Finding an equation of Partial Derivatives

[sardonic]

Homework Statement

If f(x,y,z) = 0, then you can think of z as a function of x and y, or z(x,y). y can also be thought of as a function of x and z, or y(z,x)
Therefore:

dz= \frac{\partial z}{\partial x}dx + \frac{\partial z}{\partial y} dy
and
dy= \frac{\partial y}{\partial x}dx + \frac{\partial y}{\partial z} dz

Show that
1= \frac{\partial z}{\partial y} \frac{\partial y}{\partial z}
and then
-1= \frac{\partial x}{\partial z} \frac{\partial y}{\partial x}\frac{\partial z}{\partial y}

Homework Equations

The Attempt at a Solution

Substituting dy into the dz equation you get
dz = \frac{\partial z}{\partial x}dx + \frac{\partial z}{\partial y} \frac{\partial y}{\partial x}dx + \frac{\partial y}{\partial z}\frac{\partial z}{\partial y}dz

This can be rearranged to show
dz (1-\frac{\partial z}{\partial y}\frac{\partial y}{\partial z}) = dx(\frac{\partial z}{\partial x}+\frac{\partial z}{\partial y}\frac{\partial y}{\partial x})
and then
(1-\frac{\partial z}{\partial y}\frac{\partial y}{\partial z}) = \frac{dx}{dz}(\frac{\partial z}{\partial x}+\frac{\partial z}{\partial y}\frac{\partial y}{\partial x})

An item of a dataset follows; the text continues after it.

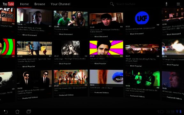The image size is (184, 115).
Task: Switch to the Browse tab
Action: click(40, 4)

In order to show that \frac{\partial z}{\partial y}\frac{\partial y}{\partial z} = 1, I only need to show that (\frac{\partial z}{\partial x}+\frac{\partial z}{\partial y}\frac{\partial y}{\partial x})=0, but I'm not sure how to do that. As for the second equation, I'm not sure where to get a \frac{\partial x}{\partial z} into the equation in the first place.

 

[hedipaldi]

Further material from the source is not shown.